* Directions *
[A] According to the Linux OS patching text, how often do unattended upgrades install security patches on GitLab's Ubuntu systems?
[B] Continue the Linux OS patching text from its final heading onward.

* Extracted text *
# # # # # # #

Linux OS Patching

This document is intended to overview system patching practices at GitLab, and provide guidance for ensuring systems stay up to date with the latest security fixes for individual systems.

Scope

This document targets VM instances running Linux based operating systems that make up the numerous fleets that directly support GitLab.com. There may be unique Linux deployments, or one-off systems where additional consideration may be required, and it should be expected that the scope of this document will change over time as the service and it’s deployment evolve.

Goals

Identify and classify critical systems where patching is required.
Establish a patching cadence for systems as they exist today, determined by the system’s risk exposure.
Outline system owners and contacts who should be responsible for the patching of individual systems.
Provide an overview of the existing patching processes, and prerequisites for doing so.

System definitions

Internet facing Linux OS
- These systems are exposed directly to the internet and have a larger attack surface because of this.
- Examples:
  - bastion hosts
  - HAProxy
Internal Linux OS
- Linux systems that are not directly accessible from external networks, and malicious access would need to traverse other secure systems first.
- Examples:
  - Gitaly
  - Patroni
  - Redis

Linux Patching Overview

Distribution Updates

GitLab almost exclusively deploys Ubuntu as the base operating system for VMs supporting GitLab.com. By default, Canonical provides 5 years of security patching for their LTS releases (releases on even numbered years in April).

All of our Ubuntu systems have unattended upgrades enabled, meaning they will automatically install security patches on a daily basis.

While there is currently no guaranteed support for packages outside of the Ubuntu main repositories, we should strive to keep our fleet within the official 5 year LTS support window, as packages in additional repositories such as universe and multiverse tend to no longer receive updates past this period.

Ubuntu Pro

ESM (INFRA-ONLY)

# # # # # # #

* Provided records *

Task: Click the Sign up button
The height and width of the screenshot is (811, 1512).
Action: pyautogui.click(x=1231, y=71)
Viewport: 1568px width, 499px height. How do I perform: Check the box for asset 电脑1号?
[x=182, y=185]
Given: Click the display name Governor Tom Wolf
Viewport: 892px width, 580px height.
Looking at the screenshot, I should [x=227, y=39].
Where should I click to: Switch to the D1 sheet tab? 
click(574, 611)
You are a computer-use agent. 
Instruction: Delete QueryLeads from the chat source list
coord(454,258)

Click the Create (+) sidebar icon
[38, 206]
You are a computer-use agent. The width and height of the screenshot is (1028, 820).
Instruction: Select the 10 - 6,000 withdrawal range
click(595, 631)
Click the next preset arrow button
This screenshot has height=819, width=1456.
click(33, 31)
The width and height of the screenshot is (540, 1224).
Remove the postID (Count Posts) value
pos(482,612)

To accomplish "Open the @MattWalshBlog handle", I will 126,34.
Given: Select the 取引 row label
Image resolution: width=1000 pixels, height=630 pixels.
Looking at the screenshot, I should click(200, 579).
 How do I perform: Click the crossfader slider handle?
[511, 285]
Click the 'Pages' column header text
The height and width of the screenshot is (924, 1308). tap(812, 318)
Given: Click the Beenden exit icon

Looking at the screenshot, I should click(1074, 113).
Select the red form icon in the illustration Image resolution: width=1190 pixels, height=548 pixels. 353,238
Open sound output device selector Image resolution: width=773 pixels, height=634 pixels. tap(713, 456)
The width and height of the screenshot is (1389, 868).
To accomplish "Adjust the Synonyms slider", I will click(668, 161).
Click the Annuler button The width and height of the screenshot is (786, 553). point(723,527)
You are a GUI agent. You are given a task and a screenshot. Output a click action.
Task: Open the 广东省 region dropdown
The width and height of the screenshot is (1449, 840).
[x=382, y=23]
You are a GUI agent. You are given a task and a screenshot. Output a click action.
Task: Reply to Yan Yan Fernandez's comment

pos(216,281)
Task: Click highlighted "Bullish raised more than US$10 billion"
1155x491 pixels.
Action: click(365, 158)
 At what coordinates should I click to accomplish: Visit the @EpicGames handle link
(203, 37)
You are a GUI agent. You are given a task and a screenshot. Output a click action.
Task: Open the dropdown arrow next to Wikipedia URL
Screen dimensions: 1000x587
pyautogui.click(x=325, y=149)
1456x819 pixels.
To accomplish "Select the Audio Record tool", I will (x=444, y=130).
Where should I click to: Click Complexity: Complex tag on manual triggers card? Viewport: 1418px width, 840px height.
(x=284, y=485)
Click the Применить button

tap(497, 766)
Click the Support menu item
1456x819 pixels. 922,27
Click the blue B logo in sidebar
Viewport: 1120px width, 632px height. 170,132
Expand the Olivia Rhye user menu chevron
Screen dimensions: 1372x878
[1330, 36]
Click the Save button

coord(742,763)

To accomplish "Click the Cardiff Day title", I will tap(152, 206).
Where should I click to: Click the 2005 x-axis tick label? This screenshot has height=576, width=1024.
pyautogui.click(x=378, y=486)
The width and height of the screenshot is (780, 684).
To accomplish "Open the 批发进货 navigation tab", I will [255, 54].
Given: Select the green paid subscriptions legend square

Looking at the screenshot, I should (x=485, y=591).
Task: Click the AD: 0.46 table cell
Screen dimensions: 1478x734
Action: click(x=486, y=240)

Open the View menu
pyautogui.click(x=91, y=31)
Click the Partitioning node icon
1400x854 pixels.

# # # # # # #

* Answers for the exercise *
[A] Daily.

[B]
For machines that we enroll in Ubuntu Pro, ESM (extended security maintenance) coverage extends security patching support for packages in the main Ubuntu repository out to 10 years. This support does not extend to packages installed via the universe or multiverse repositories, or PPA respositories maintained by parties other than Canonical. Canonical offers support for the packages in the universe repository for an additional licensing fee that we may consider in the future.

Kernel Livepatch

This service allows us to apply High and Critical severity security fixes to running machines without the need to reboot the instance. Each kernel supported by Livepatch has a limited support period ranging from 9-13 months, where they are eligible for updates before a reboot will be required to receive further updates. This means, at minimum, every machine should be restarted once a year to ensure critical kernel security fixes will be available.

Requirements

Any of the following scenarios will qualify a system for enrollment in Ubuntu Pro:

The OS is no longer in it’s LTS support window.
The systems cannot be rebooted without downtime on GitLab.com
There is no automation available for applying updates and rebooting the systems.

Services

The major Linux fleets that support GitLab.com are:

Service	Owner	Exposure	Maintenance Impact	Automation	Ubuntu Pro	Cadence (weeks)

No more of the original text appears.